Posted: Thu Nov 29, 2012 6:28 pm
by gonchy
the first year of my Apprenticeship was shuttering curved stair cases for large houses but dont do much anymore most is all precast the only time we still do it is for this lot

http://www.royalton.co.uk/collection
very nice houses


but do agree with most carpentry a nobrainer these days thats why i only do roofing nothing like seeing great stacks of timber transformed into complex roofs

Posted: Fri Nov 30, 2012 10:06 am
by Tony McC
When I was around 21, I was running a job in Skem building a headwall for where the local river was culverted to run beneath the town. I hadn't much experience with concrete and formwork, so was relying on the tradesmen pretty much. I had a brilliant machine driver, a ganger who was reasonably familiar with gabions, a couple of good concrete-experienced labourers, a steel-fixer and a so-called formwork joiner.

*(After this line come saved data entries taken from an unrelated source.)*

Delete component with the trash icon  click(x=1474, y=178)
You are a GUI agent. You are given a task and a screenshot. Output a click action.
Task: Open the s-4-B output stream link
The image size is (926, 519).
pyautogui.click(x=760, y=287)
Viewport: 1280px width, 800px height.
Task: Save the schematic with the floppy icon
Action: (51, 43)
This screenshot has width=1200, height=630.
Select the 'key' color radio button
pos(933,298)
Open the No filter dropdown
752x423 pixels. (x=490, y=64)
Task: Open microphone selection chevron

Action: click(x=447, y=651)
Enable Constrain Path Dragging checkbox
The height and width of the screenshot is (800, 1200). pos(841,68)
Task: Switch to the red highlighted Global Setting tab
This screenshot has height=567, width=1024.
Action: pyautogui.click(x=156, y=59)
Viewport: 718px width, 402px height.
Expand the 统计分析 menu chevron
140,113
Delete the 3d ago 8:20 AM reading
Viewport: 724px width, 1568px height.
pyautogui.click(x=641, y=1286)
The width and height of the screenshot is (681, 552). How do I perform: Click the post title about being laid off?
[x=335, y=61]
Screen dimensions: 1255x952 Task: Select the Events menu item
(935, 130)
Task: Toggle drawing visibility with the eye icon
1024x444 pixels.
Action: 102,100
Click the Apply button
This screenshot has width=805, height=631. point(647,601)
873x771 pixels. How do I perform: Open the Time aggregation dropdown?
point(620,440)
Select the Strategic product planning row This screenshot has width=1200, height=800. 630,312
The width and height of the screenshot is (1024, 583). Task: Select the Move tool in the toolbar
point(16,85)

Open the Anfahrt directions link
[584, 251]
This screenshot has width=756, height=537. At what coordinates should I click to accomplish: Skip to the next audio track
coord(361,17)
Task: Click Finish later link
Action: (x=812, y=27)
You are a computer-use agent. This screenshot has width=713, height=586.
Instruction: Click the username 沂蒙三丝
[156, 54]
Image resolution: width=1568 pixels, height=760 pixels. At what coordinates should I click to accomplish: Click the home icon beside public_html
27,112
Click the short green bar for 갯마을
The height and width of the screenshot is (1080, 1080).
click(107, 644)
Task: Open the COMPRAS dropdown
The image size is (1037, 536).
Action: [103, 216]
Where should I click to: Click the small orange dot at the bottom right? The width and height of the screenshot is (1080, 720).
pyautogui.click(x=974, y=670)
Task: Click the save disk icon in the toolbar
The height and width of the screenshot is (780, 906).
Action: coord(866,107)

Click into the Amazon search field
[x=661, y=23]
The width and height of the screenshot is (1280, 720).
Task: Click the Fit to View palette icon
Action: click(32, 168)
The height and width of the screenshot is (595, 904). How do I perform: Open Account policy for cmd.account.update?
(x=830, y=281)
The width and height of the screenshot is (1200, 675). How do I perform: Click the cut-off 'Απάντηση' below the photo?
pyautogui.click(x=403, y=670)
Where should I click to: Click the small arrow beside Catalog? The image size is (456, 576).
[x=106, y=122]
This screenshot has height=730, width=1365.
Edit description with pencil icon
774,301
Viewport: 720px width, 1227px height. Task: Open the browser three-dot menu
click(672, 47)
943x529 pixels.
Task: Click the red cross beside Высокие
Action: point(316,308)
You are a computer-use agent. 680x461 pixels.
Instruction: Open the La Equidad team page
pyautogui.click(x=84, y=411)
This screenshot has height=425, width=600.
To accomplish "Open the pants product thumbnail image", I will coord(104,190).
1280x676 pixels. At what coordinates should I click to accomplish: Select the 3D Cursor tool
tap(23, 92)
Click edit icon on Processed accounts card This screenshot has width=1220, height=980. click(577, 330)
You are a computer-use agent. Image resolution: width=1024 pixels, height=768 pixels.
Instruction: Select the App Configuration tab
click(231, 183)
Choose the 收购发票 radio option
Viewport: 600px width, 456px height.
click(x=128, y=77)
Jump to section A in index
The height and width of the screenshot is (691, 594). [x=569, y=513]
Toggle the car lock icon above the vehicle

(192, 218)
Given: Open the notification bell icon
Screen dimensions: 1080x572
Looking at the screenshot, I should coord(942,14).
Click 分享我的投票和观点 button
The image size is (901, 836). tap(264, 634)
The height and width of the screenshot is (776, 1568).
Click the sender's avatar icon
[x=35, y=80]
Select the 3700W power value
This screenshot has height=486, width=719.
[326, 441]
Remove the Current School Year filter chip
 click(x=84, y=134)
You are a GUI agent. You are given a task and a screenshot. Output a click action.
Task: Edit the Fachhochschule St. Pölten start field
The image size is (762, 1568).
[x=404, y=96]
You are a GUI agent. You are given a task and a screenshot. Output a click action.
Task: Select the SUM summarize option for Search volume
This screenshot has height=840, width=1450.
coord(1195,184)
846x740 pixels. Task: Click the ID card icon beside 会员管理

After the first day, I had more or less figured out that the joiner was a bull-shitter producing shoddy work, and I'm the kind of muppet who cannot saw timber in a straight line, or knock in a nail without bending it.

The machine-driver told me about a mate of his from the pub who was a cracking shutterer, but could only work until about 2pm each day as the DTs got to him by then, and he had to get a drink. After 3 days with The Golden Saw, I decided to get shut and give the drinking joiner a chance: surely he couldn't be any worse?

Although he only ever worked until 12:30-1pm when we stopped for dinner, he did more in 4-5 hours than the other eejit managed in 3 days, and I learned so much from him in the couple of weeks he was with me. Almost everything I know about shuttering and formwork I picked up in that one fortnight.

When we did the pour, the formwork never budged a millimetre. When we struck the timbers and the guys from the council came to check, we were well within tolerance everywhere they measured. It led on to bigger and better things.

However, I always felt disappointed that Hughie, the joiner, could have been so much more, could have made a real success of his life and earned a really good living from his trade if only he had been able to stay off the drink. Fantastic talent being pissed against a wall. Such a waste.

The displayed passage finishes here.